Tom Lennon (Reno 911) plays the minivan driving, sheepish, clingy, socially awkward, father-friend Todd who, when the adventure to find a Harold a new Christmas tree begins, ends up going along for the ride, with his toddler daughter in tow. Why is she there? Well, because it’s a 3D movie: “It’s Daddy Daughter Day,” he says. Get it? 3D. Todd sticks close with his daughter because he’s been doing a lot of reading, or at least his wife has been, and all of this parenting education has convinced him that if he doesn’t parent the right way, his daughter will end up as a stripper. He’s very nervous. He’s always nervous. Harold doesn’t seem to like him much, since he’s a reminder both of what his future might be like, and of what he has to accept as normal in his life now that he wants to start a family.

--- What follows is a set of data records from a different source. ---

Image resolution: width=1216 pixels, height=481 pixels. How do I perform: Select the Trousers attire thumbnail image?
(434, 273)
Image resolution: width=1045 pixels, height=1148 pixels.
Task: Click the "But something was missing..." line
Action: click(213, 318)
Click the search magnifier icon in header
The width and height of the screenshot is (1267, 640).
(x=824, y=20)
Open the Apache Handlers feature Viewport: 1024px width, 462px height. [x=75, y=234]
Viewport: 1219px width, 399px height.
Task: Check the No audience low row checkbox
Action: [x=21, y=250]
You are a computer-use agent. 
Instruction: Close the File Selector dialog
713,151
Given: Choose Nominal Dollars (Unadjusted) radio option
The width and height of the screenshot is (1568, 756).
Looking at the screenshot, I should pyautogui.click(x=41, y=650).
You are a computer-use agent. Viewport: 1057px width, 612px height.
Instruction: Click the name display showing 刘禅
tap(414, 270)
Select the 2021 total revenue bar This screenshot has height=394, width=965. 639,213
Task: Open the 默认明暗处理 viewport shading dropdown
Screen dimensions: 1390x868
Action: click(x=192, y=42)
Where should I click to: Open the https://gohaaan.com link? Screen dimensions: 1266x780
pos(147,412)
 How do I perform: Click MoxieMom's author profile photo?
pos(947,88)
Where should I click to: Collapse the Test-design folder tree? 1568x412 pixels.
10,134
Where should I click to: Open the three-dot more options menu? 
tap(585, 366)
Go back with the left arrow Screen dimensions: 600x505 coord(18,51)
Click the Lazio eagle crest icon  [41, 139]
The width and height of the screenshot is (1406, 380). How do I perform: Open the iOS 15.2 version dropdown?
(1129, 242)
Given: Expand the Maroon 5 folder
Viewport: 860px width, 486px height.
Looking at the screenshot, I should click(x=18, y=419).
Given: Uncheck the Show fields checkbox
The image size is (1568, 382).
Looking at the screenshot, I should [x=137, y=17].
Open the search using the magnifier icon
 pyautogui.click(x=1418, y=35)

Harold is also unhappy that he has to deal with his father-in-law: The Patriarch. Harold’s father-in-law is played by Danny Trejo (Machete) and Trejo plays this role as he plays most of his other roles: as a total badass. He has no patience for Harold, and personifies the kind of dad who would introduce his daughter’s prom date to a shotgun before letting them out the door. He’s intimidating, and doesn’t think anyone is good enough for his daughter. Especially not Harold, since Harold is Korean and a Korean gang killed his mother in an alley.

Even more intimidating than The Patriarch, though, is the insane mobster with whose daughter Harold and Kumar become entangled. Call him The Dupe, though, since he is utterly unable to see through his daughter’s veneer of daddy’s girlness to her real being: She’s way more grown up than she’ll let on to her dad, and he believes she’ll be his little girl forever.

And finally, we have Kumar. Early on in the film, Kumar finds out his ex-girlfriend is pregnant, and Kumar becomes The Unexpectant Father. As so many young men in film have done before, Kumar has to go on a journey of self-discovery after initially screwing up the reaction to his ex’s “You’re going to be a father” revelation. He has to learn from Harold, who’s been trying for a year to have a kid, that you do things you wouldn’t have wanted to do as a selfish twenty-something stoner when you have another person in your life whose happiness matters. He has to learn from Todd, and his daughter, that you don’t smoke weed in the minivan, but that maybe you can settle a kid out of a tantrum by tossing off some Wu Tang Clan lyrics. He has to learn from WaffleBot that loyalty is rewarded with loyalty.

And Neil Patrick Harris? He’s still just looking to trip balls.